[Your goal]:
Repeat the records below word for word, but start at the line that contains "Where should I click to: Follow", stop after the last line, and include nothing else.

[Supplied records]:
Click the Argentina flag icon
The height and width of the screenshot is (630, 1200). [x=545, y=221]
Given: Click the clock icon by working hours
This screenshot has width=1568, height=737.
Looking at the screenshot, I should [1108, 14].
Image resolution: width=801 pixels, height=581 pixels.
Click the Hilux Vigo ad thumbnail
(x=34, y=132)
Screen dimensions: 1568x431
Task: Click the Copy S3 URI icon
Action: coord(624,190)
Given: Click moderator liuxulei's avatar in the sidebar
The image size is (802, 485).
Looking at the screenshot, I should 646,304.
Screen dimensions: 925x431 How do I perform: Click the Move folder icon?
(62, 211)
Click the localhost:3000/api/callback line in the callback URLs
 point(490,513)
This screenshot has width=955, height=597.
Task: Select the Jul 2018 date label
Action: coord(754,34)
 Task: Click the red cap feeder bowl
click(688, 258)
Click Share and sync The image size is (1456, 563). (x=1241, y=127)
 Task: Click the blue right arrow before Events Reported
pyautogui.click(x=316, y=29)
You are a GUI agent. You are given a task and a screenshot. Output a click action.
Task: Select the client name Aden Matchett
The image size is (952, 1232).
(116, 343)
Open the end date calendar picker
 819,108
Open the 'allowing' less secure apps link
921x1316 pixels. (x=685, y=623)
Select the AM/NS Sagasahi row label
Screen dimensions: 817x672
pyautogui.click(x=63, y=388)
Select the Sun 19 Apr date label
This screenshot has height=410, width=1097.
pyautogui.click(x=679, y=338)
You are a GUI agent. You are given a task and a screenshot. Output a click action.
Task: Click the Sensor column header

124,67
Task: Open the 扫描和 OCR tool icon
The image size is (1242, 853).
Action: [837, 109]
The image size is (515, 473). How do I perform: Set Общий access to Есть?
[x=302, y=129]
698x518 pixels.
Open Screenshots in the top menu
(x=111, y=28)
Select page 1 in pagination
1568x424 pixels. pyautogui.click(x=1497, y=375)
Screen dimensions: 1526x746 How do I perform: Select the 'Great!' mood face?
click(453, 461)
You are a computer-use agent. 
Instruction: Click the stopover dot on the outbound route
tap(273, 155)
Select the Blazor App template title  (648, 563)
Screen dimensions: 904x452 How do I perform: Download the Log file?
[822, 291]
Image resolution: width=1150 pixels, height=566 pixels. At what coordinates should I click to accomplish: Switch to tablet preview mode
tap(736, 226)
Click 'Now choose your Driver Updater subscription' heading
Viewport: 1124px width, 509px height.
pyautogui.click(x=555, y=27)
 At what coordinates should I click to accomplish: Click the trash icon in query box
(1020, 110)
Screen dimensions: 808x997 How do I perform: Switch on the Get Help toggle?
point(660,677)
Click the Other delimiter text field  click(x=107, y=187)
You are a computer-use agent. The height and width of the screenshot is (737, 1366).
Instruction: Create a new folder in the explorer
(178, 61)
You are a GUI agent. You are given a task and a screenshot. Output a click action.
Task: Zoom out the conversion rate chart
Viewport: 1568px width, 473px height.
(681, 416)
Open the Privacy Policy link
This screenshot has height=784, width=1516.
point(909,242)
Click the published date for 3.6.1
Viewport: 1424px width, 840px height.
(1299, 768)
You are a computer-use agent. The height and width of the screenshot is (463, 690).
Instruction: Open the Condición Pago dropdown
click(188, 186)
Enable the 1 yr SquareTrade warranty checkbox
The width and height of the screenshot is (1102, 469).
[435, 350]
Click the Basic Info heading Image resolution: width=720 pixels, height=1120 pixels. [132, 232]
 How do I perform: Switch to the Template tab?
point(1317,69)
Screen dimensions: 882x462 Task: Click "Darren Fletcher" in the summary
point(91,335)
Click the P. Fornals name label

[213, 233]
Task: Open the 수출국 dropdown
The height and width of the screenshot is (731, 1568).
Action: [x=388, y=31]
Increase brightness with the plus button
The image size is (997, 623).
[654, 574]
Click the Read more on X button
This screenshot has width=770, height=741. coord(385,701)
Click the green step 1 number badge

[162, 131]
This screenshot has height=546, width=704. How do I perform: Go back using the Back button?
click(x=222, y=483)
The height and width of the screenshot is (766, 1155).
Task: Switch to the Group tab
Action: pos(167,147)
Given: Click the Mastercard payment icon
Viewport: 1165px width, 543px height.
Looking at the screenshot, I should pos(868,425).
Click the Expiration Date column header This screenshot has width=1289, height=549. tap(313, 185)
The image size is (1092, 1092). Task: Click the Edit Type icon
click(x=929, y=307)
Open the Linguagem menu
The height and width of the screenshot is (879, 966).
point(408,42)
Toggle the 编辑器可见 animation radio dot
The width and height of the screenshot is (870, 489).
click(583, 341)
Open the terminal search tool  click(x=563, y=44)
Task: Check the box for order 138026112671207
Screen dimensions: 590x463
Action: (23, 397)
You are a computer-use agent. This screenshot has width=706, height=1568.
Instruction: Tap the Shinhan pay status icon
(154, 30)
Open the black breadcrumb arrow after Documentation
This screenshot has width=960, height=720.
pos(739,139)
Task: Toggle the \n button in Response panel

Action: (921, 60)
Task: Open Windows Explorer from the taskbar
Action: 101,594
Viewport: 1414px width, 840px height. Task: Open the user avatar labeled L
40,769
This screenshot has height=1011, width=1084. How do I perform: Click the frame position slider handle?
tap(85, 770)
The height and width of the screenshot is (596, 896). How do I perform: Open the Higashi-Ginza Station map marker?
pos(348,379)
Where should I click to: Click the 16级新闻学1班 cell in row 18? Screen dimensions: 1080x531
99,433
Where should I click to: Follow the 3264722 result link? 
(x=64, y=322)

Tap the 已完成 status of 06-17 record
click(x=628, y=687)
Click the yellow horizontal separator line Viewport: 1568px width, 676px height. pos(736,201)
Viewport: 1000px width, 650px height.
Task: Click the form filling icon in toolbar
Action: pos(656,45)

[Answer section]:
Where should I click to: Follow the 3264722 result link? 
(x=64, y=322)

Tap the 已完成 status of 06-17 record
click(x=628, y=687)
Click the yellow horizontal separator line Viewport: 1568px width, 676px height. pos(736,201)
Viewport: 1000px width, 650px height.
Task: Click the form filling icon in toolbar
Action: pos(656,45)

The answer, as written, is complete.